Now, Diaz Cruz is recovering from acute fractures to bones across his face and hand, while the 26-year-old is also unable to move his left hand and arm and has vision loss in his left eye that doctors fear may be permanent. His lawyers said Diaz Cruz is likely to have to live with a bullet in his neck for the rest of his life.

In a statement, Diaz Cruz said the shooting was "not just an attack against me, but also an attack against the entire Latino community in the United States."

"This is the right time for our community to come together to protest against and protect ourselves from ICE's violence," he said.
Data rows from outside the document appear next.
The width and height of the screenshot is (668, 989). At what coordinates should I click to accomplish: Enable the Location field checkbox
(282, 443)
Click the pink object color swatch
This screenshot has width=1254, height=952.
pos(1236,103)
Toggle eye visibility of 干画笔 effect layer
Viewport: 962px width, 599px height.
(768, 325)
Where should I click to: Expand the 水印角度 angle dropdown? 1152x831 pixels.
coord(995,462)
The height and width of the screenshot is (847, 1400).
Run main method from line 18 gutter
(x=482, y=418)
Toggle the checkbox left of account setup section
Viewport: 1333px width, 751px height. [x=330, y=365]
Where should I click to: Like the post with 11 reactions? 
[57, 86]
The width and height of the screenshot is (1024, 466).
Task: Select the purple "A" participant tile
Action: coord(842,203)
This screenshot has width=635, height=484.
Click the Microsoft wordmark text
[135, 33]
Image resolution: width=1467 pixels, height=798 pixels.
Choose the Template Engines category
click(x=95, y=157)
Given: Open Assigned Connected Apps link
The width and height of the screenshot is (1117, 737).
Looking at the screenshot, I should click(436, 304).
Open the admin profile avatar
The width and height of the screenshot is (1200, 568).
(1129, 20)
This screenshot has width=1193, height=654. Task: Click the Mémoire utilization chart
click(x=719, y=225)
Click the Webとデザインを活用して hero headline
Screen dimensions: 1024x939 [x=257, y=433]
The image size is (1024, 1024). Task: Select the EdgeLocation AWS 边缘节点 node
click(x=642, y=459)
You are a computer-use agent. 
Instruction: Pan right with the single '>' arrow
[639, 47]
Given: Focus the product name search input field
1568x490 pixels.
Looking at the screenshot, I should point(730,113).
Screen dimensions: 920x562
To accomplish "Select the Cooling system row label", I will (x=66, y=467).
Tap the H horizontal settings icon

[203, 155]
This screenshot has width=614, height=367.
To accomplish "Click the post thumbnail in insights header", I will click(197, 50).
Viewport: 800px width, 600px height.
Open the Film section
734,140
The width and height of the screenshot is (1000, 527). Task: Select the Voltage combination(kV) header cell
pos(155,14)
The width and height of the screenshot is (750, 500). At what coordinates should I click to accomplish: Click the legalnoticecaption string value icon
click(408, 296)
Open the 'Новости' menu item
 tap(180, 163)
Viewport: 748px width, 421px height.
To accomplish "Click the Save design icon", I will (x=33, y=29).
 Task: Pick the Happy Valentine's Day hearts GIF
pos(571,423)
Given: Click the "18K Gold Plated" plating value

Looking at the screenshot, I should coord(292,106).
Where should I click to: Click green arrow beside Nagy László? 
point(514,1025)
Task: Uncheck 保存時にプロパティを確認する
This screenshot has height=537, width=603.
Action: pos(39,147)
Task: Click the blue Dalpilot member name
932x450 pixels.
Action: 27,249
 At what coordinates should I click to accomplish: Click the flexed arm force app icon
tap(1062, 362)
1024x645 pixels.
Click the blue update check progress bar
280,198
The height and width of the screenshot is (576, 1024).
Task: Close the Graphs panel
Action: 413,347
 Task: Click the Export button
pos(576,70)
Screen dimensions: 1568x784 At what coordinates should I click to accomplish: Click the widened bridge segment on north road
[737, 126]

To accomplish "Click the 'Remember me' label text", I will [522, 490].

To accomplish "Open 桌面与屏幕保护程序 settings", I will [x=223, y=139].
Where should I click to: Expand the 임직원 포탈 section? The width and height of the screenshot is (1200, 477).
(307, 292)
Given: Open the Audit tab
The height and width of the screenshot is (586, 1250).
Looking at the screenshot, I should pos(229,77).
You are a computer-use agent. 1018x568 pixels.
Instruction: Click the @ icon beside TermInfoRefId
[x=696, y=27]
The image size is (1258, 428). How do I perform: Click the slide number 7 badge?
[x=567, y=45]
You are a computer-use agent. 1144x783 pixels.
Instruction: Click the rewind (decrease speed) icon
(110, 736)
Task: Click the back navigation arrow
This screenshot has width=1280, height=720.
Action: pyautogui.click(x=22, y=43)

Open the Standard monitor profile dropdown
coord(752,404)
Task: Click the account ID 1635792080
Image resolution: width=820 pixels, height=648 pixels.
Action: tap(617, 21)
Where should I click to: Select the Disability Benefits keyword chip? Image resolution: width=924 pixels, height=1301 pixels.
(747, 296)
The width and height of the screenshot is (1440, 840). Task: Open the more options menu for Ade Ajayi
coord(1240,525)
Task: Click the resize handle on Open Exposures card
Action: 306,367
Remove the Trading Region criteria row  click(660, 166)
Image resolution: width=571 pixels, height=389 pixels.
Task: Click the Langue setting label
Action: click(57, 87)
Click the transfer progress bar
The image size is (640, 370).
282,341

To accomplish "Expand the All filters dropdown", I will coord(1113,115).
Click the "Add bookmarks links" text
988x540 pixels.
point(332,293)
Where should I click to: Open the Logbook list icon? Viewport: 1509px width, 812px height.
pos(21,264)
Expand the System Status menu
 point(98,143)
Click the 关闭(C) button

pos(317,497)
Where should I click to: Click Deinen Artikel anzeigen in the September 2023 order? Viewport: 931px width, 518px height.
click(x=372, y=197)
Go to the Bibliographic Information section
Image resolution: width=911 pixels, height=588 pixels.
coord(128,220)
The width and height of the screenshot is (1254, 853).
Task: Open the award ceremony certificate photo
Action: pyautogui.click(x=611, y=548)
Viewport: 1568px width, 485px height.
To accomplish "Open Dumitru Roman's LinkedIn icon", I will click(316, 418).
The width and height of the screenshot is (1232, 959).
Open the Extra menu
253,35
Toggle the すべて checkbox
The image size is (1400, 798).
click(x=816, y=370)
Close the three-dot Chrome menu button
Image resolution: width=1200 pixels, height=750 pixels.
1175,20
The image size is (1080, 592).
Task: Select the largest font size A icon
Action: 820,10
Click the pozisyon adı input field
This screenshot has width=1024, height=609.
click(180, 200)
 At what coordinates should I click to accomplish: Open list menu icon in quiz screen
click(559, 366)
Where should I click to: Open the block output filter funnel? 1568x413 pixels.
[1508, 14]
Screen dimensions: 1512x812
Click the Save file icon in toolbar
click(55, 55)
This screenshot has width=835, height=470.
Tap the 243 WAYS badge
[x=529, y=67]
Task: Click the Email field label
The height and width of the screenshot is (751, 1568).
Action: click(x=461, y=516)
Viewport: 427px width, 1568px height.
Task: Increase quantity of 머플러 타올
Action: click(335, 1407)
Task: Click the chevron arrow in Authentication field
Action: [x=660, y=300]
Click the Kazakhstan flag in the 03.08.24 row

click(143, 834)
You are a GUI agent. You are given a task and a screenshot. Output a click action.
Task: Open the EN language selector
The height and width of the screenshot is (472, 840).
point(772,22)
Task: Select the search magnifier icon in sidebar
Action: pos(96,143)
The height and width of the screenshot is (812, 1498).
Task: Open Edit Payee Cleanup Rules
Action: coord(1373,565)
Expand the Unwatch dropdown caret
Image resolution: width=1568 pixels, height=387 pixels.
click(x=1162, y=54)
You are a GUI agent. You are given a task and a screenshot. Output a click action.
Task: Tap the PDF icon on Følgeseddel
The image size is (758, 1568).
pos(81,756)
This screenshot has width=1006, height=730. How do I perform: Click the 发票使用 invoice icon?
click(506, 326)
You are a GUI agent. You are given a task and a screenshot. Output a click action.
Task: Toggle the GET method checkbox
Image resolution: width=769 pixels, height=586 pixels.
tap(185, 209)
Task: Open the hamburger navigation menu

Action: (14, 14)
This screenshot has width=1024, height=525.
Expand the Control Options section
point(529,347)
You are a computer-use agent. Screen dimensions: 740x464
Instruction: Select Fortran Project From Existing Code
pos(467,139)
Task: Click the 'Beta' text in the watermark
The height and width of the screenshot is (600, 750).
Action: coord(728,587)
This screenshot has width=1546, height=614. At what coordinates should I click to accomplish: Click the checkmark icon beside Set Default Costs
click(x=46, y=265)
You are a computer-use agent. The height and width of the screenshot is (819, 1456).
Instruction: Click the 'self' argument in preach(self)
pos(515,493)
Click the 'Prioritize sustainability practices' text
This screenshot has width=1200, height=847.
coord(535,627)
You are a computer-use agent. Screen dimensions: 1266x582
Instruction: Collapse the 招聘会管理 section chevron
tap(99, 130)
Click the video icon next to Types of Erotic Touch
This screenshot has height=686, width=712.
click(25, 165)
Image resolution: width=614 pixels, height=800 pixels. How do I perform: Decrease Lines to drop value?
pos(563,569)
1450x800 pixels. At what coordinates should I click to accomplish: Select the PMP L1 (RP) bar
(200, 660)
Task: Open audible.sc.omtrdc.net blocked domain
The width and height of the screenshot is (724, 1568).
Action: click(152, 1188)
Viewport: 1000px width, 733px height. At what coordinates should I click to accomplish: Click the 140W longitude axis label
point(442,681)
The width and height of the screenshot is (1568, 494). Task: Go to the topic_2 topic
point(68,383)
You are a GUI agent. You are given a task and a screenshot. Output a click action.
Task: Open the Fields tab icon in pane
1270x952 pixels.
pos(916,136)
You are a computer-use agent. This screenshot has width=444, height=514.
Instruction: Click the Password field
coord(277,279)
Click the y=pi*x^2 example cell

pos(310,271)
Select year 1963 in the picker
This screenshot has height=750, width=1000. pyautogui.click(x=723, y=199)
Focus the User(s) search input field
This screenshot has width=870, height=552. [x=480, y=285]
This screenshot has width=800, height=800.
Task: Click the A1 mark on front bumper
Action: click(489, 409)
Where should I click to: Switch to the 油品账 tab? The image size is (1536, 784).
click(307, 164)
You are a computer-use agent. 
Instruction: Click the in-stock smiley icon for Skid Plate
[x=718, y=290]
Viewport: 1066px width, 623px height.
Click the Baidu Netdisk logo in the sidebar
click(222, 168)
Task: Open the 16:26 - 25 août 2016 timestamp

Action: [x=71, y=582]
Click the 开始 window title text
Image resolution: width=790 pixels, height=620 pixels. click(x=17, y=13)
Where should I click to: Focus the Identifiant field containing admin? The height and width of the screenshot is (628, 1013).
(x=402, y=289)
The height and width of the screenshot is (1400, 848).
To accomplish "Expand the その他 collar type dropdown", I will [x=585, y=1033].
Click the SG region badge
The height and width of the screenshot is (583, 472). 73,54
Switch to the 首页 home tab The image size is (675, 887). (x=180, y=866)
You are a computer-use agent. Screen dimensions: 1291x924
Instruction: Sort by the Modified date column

Katie Rosenfeld, an attorney at Emery Celli Brinckerhoff & Abady representing Diaz Cruz said her office was "heartbroken and sickened by ICE's senseless and unjustified shooting of Erick."

A young, hard-working and law-abiding man was gunned down on the streets of Brooklyn in broad daylight in front of his family, shot in the face at point blank range, by an agent of the United States government," Rosenfeld said.

"Erick posed no threat to anyone, at any time. Erick's face is shattered, and he and his family are traumatized. We are a nation of laws, equality and justice; Erick's case demands that we live up to those values."

It is unclear how Diaz Cruz's injuries will impact his ability to return to his work as presiding assistant for his town's mayor, with the 26-year-old also being in charge of keeping records of municipal contracts.

Family members of Eric Diaz-Cruz, joined by immigration activists, hold a vigil for Eric, who was shot in the face by an ICE agent after intervening in the arrest for deportation of his mother's boyfriend, February 16, 2020 in the Gravesend neighborhood of Brooklyn, New York. They visited the home where Eric was shot and where he is recovering from his wounds. Andrew Lichtenstein/Corbis/Getty

Diaz Cruz had come to the U.S. after obtaining the essential tourist visas and he had been particularly excited to visit his family on this trip because he would be introducing his girlfriend, who he lives with in Martinez de la Torre, to his family for the first time.

The shooting came just weeks before the Trump administration announced that it would be deploying tactical law enforcement officers to sanctuary cities across the country, including New York, where the incident unfolded, prompting outcry from immigration advocates.

"What happened to Erick and this family is horrific. We stand with the Diaz Cruz family in demanding justice following the shooting," said Jackie Pearce, a Raids Response attorney with Make the Road New York, which is representing Avendaño-Hernandez.

"We also call for the immediate release of Mr. Avendaño from ICE custody and a full and impartial investigation by New York authorities so that this family and others terrorized by unlawful actions can get the truth. We hope that this lawsuit helps to shed much-needed light on this tragedy," Pearce said.